At the turn of the twentieth century, two distinct, yet at times overlapping, male same-sex sexual subcultures had emerged in the Pacific Northwest: one among the men and boys who toiled in the region's logging, fishing, mining, farming, and railroad-building industries; the other among the young urban white-collar workers of the emerging corporate order. Boag draws on police logs, court records, and newspaper accounts to create a vivid picture of the lives of these men and youths--their sexual practices, cultural networks, cross-class relations, variations in rural and urban experiences, and ethnic and racial influences.
Peter Boag holds the Columbia Chair in the History of the American West at Washington State University. He is the author of Environment and Experience: Settlement Culture in Nineteenth-Century Oregon and Same Sex Affairs: Constructing and Controlling Homosexuality in the Pacific Northwest, both from UC Press.
The best book I've read on the history of male homosexuality in the US since George Chauncey's Gay New York.
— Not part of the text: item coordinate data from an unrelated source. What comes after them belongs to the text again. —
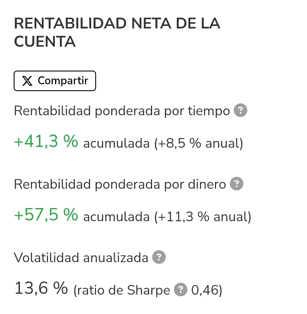Image resolution: width=307 pixels, height=314 pixels.
Task: Click the +41,3 % accumulated return value
Action: point(46,141)
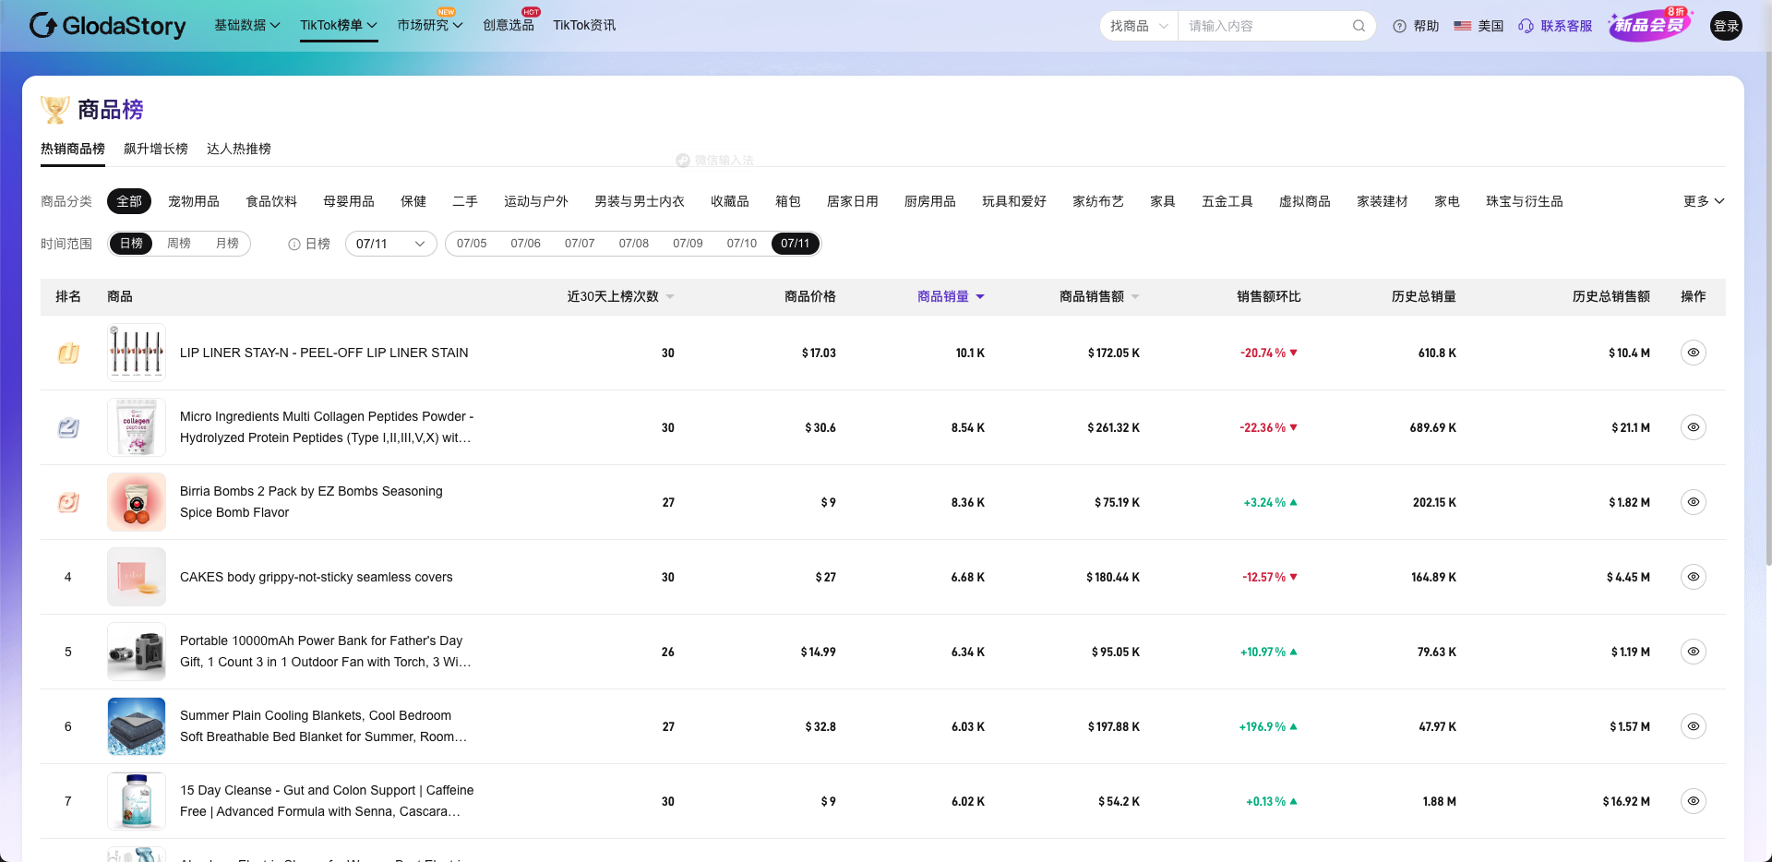Switch to the 飙升增长榜 tab
This screenshot has height=862, width=1772.
pyautogui.click(x=155, y=149)
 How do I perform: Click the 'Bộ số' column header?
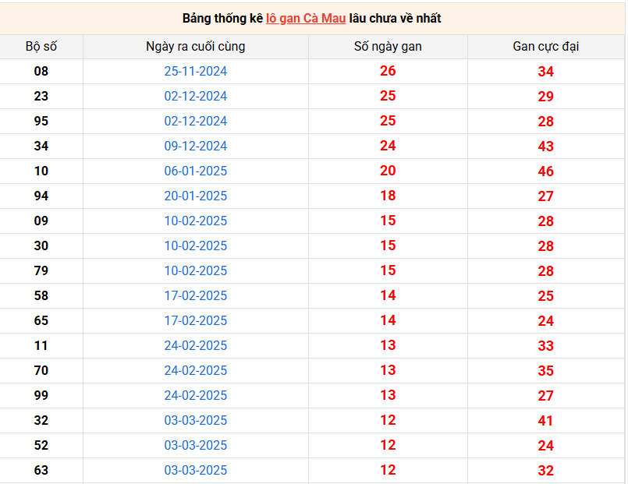(41, 46)
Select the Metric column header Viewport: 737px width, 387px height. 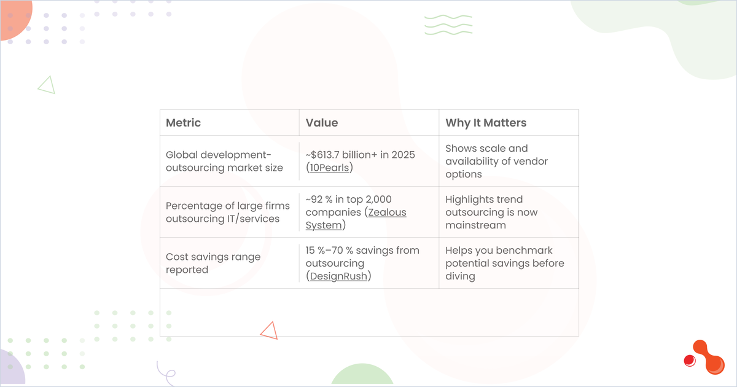coord(230,123)
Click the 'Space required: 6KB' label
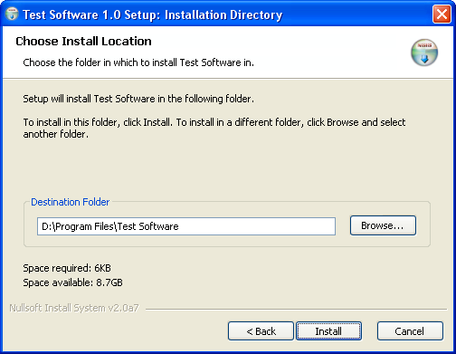This screenshot has height=354, width=456. pos(67,268)
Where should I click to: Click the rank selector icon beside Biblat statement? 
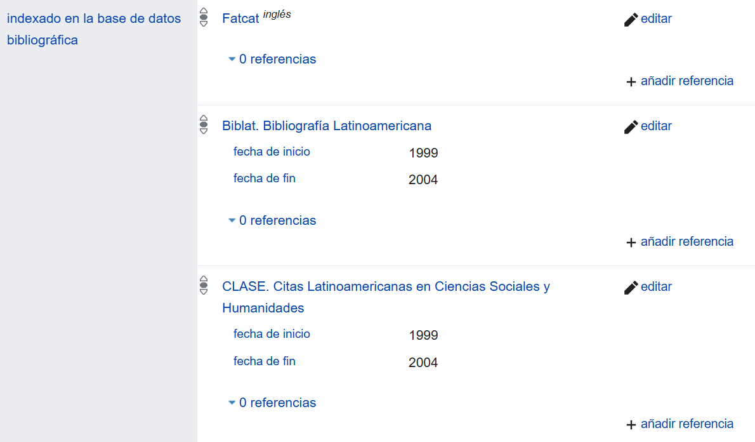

Boag uncovered a wealth of documentary evidence and used it not only to craft an intensely local history but to show how the local events were informed by national trends and events and also how they had repercussions beyond Portland. Boag is an excellent writer, and I actually found myself quite moved by some of the stories of the men who found themselves caught up in the repressive social and moral politics of the early 20th century.
I'd already read Gay New York and found this coincidentally in a bookstore, unaware that it would come to add a ton more dimensions to things I'd already learned. Not only would I highly recommend this for anyone interested in gay history but I honestly think that this and Gay New York should be required reading. Like if you're not interested in gay history, this will GET you interested.